• Objective: Turn the material below into a numbered list with one line per item, skipping blank lines and leaving out the pictures.

Material on where items appear
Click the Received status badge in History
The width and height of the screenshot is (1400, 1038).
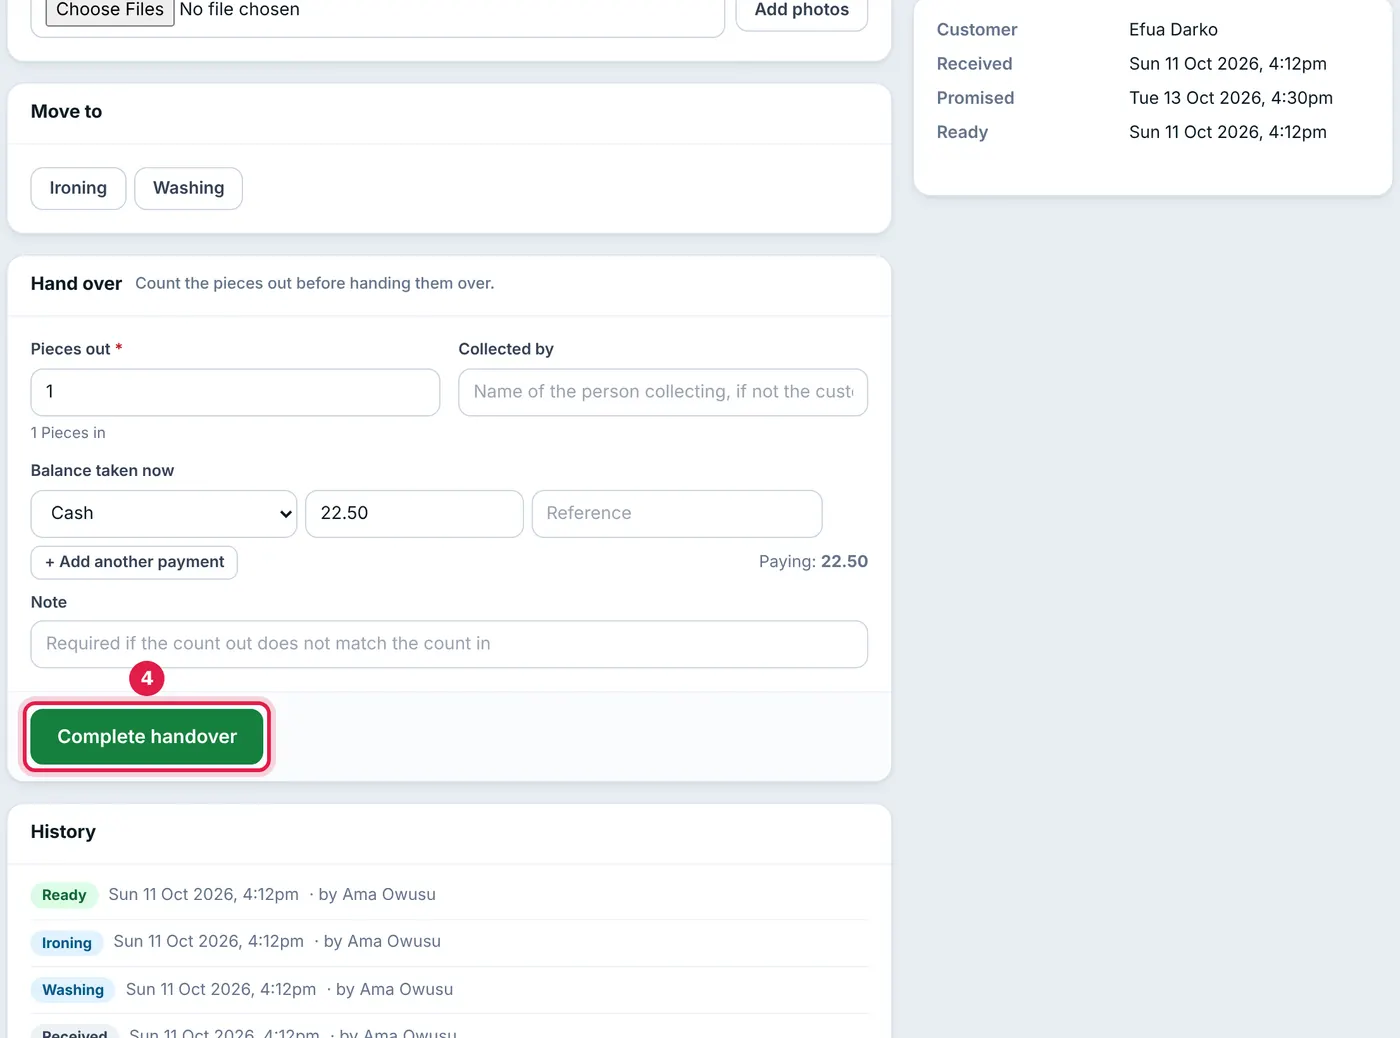[75, 1033]
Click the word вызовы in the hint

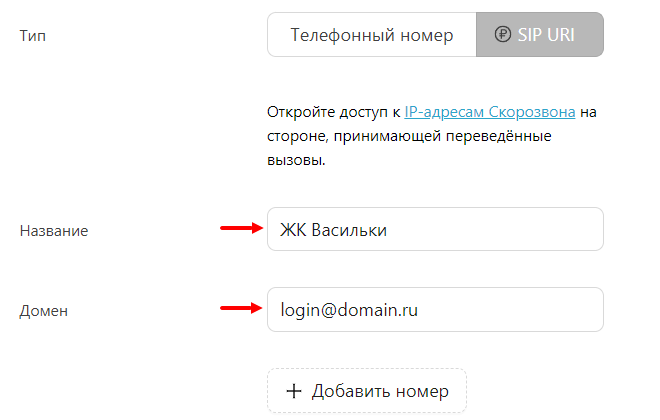[296, 159]
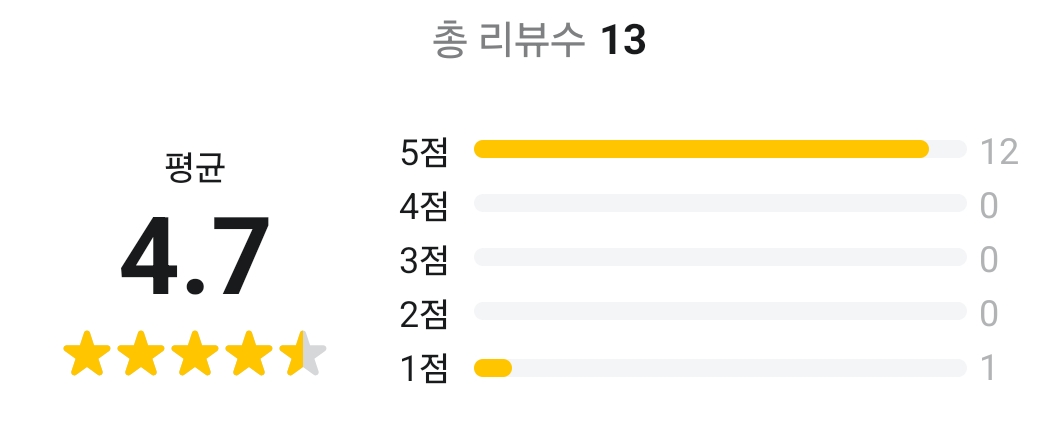
Task: Select the 1점 rating label
Action: click(424, 369)
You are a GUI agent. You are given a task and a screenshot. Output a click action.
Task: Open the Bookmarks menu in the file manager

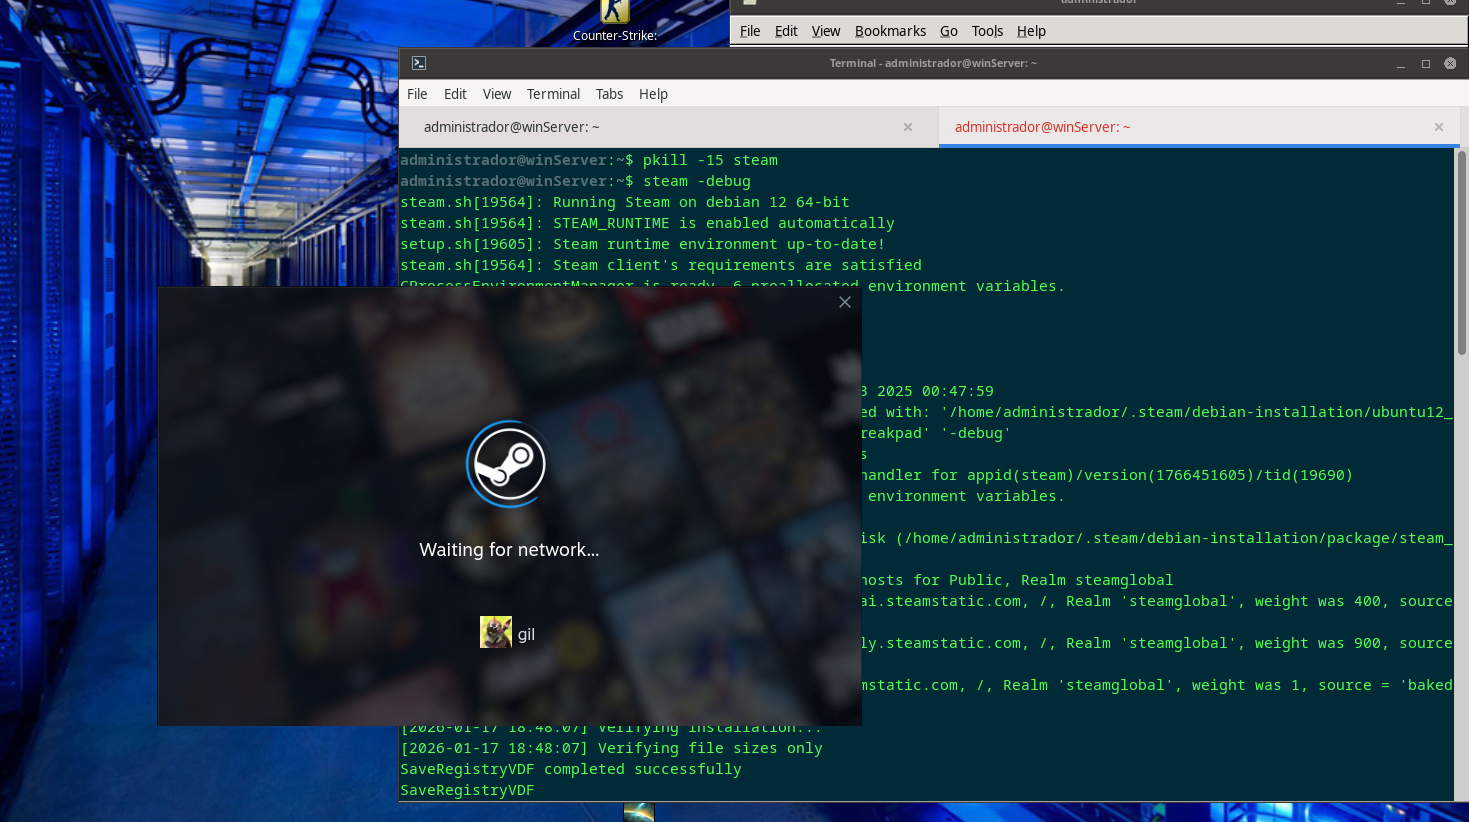[x=890, y=31]
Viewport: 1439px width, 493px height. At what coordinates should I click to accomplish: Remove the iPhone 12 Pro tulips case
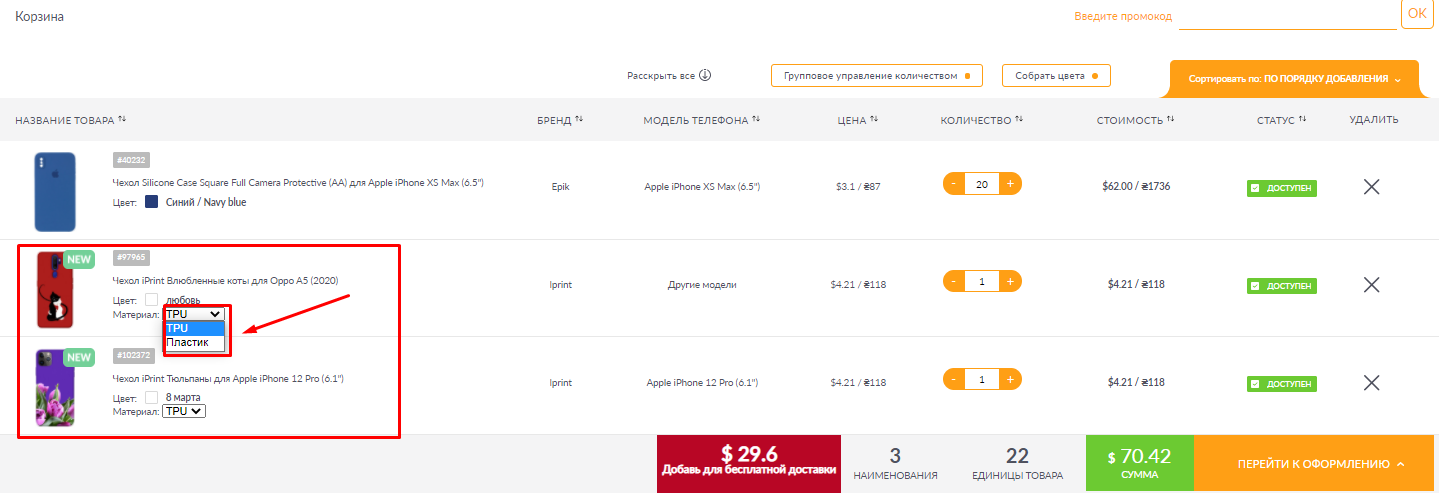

• Answer to the task:
1. Click the Received status badge in History
2. The width and height of the screenshot is (1400, 1038).
3. [75, 1033]
4. Click the word вызовы in the hint
5. [296, 159]
6. Task: Select the 1점 rating label
7. Action: click(424, 369)
8. You are a GUI agent. You are given a task and a screenshot. Output a click action.
9. Task: Open the Bookmarks menu in the file manager
10. [x=890, y=31]
11. Viewport: 1439px width, 493px height. At what coordinates should I click to accomplish: Remove the iPhone 12 Pro tulips case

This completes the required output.